L’heure, nous l’avons dit, est à l’impatience. Et, une fois de plus, les médias, certains médias, en manquent considérablement au point de risquer le dérapage incontrôlé. Ainsi, à Rio, un grand journal quotidien affirme que le Brésil a déjà reçu le rapport du BEA et, brûlant les étapes, se risque à un commentaire sur les défaillances supposées des pilotes d’Air France et des lacunes dans leur formation (1). Ce comportement témoigne, une fois de plus, d’un solide dédain pour la déontologie en même temps qu’il met dans l’embarras les proches de victimes. Lesquels sont ainsi persuadés de l’existence de fuites ou y trouvent des raisons de douter de l’intégrité des enquêteurs français. C’est une situation regrettable.
La réalité est tout autre : aussitôt terminé, tout rapport final est soumis aux autres parties concernées, pour commentaires et compléments éventuels. Lesquels peuvent être insérés dans le texte ou placés en annexe. Bien entendu, à partir du moment où le texte circule, le risque de fuite est réel.

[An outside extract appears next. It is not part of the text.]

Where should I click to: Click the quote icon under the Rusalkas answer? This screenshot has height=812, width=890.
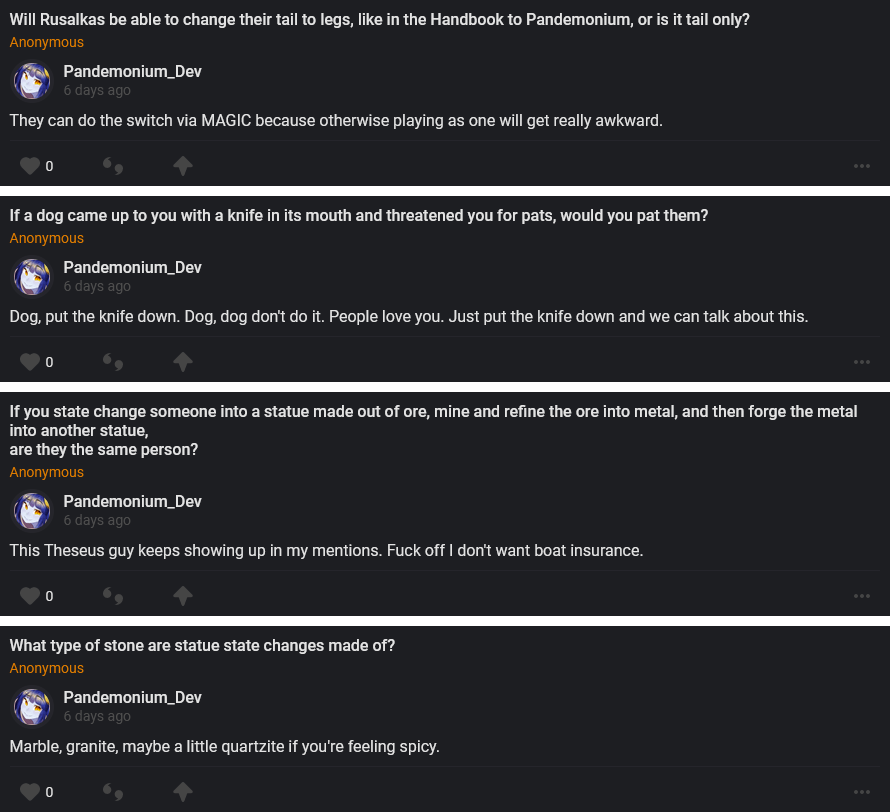tap(113, 166)
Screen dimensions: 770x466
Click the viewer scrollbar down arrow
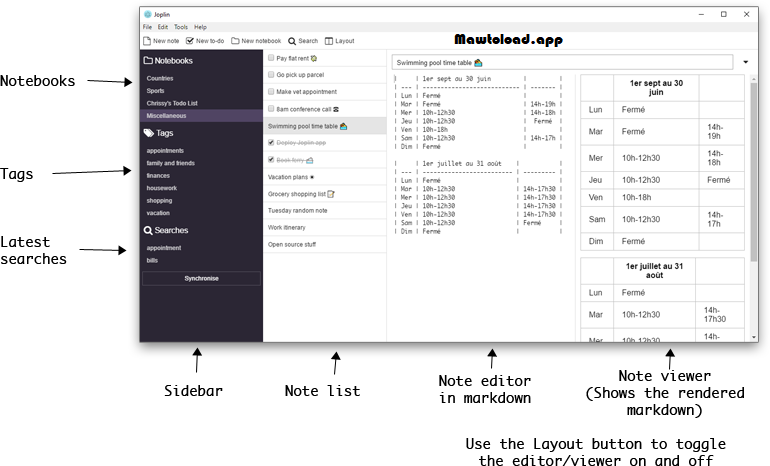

Mais tout porte à croire que tel n’est pas le cas à propos de l’AF447, extrapolations et imagination débordante de confrères brésiliens étant plus probables qu’une indiscrétion.
Il est vrai qu’on s’y perd. En témoigne, par ailleurs, cette curieuse déclaration d’Air France publiée il y a quelques jours, consacrée aux «2 ans d’améliorations continues» de la sécurité des vols. Est-ce un message subliminal ? On peut en douter, encore qu’on ne comprenne pas pourquoi la compagnie éprouve soudainement le besoin de réaffirmer noir sur blanc sa volonté de poursuivre «une politique d’amélioration continue de sa sécurité des vols avec pour ambition d’atteindre le plus haut niveau possible, allant au-delà du respect des règles européennes et internationales déjà très strictes».
Finalement, il apparaît que les dommages collatéraux provoqués par l’AF447 sont encore plus graves qu’on ne l’avait cru en un premier temps. A terme, il pourrait aussi en résulter des effets positifs.